**TRECHO SELECIONADO:**
____________
Os desejos presentes no Maré de Março

23.8.2017  |  por Francis Wilker

Foto de capa: João Rafael Neto

Em Salvador

O Maré de Março é uma das mais jovens iniciativas brasileiras a integrar o calendário de festivais dedicados às artes cênicas em níveis nacional e internacional. O primeiro semestre do ano costuma ser movimentado por encontros como o Janeiro de Grandes Espetáculos – Festival Internacional de Artes Cênicas de Pernambuco, no Recife; o Festival de Teatro de Curitiba; a Mostra Internacional de Teatro de São Paulo, a MITsp; o Feverestival, em Campinas; e o FIT São José do Rio Preto (SP). Diferentes formatos, interesses curatoriais e modos de produção são tecidos na singularidade de cada um desses projetos.

Desde 2013 o Maré levanta sua bandeira em solo baiano, mais precisamente na cidade de Salvador, que também abriga o FILTE (Festival Latino-Americano de Teatro da Bahia) e o FIAC (Festival Internacional de Artes Cênicas da Bahia), respectivamente nos meses de setembro e outubro, ambos consolidados.

O ator, gestor cultural e militante Gordo Neto é um dos artistas do Vilavox, grupo baiano berço do Maré de Março e principal liderança do festival que nasce fortemente vinculado ao desejo de troca entre os pares, conforme ressalta.

“Em 2013, o que me motivou foi a necessidade de fazer algo em torno do 27 de Março, Dia Mundial do Teatro. Algo me inquietava, achava que precisava discutir nosso teatro naquele momento. Não apenas ter peças em cartaz, mas propor atividades que se esbarrassem, que trouxessem discussões sobre nosso campo. Portanto, a primeira edição do Maré era um ajuntamento de atividades cujo foco era o teatro, mas não tinha como eixo a apresentações de espetáculos”, situa o ator.

A reflexão sobre teatro e espaço nos mostra que a simples transferência de determinado espetáculo de um palco à italiana para um galpão, ou sala, bem como o uso de um espaço alternativo com o mesmo pensamento que se ocupa um teatro convencional, não asseguram o redimensionamento vertical das implicações entre cena-espaço-espectador

A recente trajetória do Maré de Março é ilustrativa do enorme desafio pelo qual passam praticamente todos os festivais de teatro do Brasil, independentemente de sua história e tempo de criação. Não importa se têm 3 ou 24 anos, saber se conseguirá realizar a edição seguinte é sempre um enigma. Seus coordenadores vivem sobre uma corda bamba de incertezas gerada pela absoluta falta de políticas públicas continuadas para os nossos festivais, na contramão do que ocorre em outros países nos quais integram oficialmente o calendário cultural das cidades e contam com maior apoio da iniciativa pública.
____________
**DADOS FORNECIDOS:**
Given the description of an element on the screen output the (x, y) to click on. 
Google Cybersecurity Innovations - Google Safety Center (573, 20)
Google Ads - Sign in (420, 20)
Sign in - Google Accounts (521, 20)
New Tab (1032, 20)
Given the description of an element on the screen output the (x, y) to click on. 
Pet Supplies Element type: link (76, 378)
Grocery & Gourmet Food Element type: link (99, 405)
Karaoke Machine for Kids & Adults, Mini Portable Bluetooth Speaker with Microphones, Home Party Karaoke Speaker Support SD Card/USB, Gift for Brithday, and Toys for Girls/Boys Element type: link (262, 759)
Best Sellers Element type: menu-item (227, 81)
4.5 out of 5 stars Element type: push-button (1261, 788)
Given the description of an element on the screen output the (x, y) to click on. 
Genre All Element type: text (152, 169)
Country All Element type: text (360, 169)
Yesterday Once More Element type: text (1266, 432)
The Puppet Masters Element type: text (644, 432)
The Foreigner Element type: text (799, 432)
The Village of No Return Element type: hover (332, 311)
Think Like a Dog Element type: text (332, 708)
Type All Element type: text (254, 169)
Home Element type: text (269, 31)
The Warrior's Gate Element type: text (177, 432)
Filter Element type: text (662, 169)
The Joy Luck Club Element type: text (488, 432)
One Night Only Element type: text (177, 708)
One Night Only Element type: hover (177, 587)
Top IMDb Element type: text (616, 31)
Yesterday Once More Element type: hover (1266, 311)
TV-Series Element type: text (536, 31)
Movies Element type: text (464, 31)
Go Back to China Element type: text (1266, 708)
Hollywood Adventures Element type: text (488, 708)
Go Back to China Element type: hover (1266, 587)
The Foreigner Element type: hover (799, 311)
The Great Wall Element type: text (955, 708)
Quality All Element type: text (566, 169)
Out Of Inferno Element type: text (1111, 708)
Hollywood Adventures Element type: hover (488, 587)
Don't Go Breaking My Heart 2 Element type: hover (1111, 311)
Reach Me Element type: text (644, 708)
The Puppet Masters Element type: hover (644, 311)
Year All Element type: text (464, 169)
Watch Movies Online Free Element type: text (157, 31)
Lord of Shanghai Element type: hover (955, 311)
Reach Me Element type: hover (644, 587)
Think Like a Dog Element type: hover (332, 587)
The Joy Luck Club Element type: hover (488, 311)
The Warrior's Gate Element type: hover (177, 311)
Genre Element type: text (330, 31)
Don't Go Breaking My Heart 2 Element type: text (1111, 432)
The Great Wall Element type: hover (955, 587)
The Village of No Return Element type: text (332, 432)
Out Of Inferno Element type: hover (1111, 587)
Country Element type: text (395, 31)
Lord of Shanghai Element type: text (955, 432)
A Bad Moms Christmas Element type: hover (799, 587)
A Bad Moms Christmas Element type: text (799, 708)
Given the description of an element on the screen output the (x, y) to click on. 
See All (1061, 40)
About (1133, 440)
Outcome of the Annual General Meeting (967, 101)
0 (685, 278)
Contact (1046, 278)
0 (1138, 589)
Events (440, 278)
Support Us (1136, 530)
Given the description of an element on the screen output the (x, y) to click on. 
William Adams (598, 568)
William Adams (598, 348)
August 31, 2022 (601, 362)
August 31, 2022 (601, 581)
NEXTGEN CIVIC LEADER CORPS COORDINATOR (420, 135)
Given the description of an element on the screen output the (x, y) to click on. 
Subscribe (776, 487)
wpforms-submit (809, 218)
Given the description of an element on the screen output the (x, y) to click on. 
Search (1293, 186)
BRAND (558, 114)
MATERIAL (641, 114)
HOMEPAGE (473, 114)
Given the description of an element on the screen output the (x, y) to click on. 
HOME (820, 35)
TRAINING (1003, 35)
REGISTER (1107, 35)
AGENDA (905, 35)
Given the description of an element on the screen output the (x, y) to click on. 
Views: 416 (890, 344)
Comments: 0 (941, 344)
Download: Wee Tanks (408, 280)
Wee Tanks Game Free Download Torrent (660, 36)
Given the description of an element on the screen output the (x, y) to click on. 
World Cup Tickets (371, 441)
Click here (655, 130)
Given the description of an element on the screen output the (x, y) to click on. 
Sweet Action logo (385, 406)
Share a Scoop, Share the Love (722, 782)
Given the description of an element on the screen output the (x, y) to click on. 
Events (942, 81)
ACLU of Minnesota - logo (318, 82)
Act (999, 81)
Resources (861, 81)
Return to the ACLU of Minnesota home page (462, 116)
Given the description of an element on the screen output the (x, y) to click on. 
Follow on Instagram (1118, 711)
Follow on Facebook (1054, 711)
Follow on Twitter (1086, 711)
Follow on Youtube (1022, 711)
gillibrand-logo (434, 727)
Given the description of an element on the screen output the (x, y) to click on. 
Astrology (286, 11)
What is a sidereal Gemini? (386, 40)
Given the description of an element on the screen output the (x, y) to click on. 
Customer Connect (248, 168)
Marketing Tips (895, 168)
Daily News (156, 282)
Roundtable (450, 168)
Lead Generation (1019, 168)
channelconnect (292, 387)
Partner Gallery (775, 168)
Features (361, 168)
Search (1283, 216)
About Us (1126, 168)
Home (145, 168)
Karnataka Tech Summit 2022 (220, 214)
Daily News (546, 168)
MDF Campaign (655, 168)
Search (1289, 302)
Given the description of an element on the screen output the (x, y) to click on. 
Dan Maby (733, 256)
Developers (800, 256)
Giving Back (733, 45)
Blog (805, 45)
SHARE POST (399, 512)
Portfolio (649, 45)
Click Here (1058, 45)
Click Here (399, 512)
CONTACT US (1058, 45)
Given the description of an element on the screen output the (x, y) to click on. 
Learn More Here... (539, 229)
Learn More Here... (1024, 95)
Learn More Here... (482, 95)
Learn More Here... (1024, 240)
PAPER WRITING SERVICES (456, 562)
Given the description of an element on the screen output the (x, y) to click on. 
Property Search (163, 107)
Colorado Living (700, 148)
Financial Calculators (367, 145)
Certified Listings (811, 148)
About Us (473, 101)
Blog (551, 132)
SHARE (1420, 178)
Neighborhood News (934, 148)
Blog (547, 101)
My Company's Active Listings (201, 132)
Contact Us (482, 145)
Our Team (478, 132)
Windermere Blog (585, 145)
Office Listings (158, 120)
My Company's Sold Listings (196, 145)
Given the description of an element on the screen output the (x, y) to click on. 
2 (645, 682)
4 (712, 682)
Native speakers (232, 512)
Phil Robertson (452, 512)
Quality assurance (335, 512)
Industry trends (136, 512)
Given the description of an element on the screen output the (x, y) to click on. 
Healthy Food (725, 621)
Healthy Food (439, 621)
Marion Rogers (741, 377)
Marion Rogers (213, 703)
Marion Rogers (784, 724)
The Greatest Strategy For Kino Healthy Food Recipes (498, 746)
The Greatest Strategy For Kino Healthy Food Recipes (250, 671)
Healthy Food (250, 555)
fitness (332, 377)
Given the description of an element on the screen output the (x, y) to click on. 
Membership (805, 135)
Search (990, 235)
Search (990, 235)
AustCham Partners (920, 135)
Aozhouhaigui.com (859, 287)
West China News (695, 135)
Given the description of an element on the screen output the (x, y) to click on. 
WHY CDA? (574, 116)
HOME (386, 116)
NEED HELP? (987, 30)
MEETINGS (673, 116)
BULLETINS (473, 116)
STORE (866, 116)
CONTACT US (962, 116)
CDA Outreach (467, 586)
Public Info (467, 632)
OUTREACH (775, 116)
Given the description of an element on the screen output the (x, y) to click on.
____________
**O QUE SE PEDE:**
Prolongue o texto sobre o festival Maré de Março, começando logo depois da última frase apresentada. Não é preciso consultar os registros.

**RESULTADO ESPERADO:**
Apesar do quadro sofrível, é importante destacar que o estado da Bahia tem procurado construir nos últimos anos uma estratégia para enfrentar esse desafio que é o fomento aos eventos calendarizados, conforme aponta Gordo Neto: “A Bahia tem um programa do Governo do Estado que procura dar um pouco mais de perspectiva a projetos calendarizados, aqueles que acontecem todo ano. Ou seja, assinam um convênio que garante o aporte financeiro não apenas para aquela edição, mas para uma ou duas próximas.”

Neemias Santana

Performance ‘Sagração’, de Olga Lamas, radicada em Salvador

Para exemplificar a situação, o Maré de Março inicia em 2013 de um modo colaborativo entre os coletivos teatrais. A edição de 2014 não pôde ser realizada por total falta de recursos, segundo a organização. Em 2015, o festival volta à cena graças a um modesto aporte de recursos do município por meio da Fundação Gregório de Matos. Novamente em 2016 o risco de se extinguir é vencido pela estratégia de estabelecer uma rede de colaboração entre grupos que entrariam em cartaz com os respectivos espetáculos e se unem ao Vilavox para configurar a programação do festival, de modo que a organização ofereceria suportes básicos de técnica, espaço e assessoria de comunicação. Finalmente, em 2017 o Maré de Março contou com recursos públicos do estado, via Fundo de Cultura da Bahia, que permitiram programar ao longo de nove dias suas 31 obras a partir de uma curadoria traçada por Gordo Neto emcolaboração com os artistas Fred Alvin e Luiz Antônio Jr. O ano de 2018 é ainda uma incógnita com poucas pistas.

No seu processo de avaliação, o ator-gestor aponta o desafio que é achar uma “cara” para o Maré. Ele compartilha questões: “O que fazer diferente dos outros? Que recorte? Nacional? Internacional? Quais as atividades paralelas? Como se relacionar com a produção local? São muitas as perguntas.”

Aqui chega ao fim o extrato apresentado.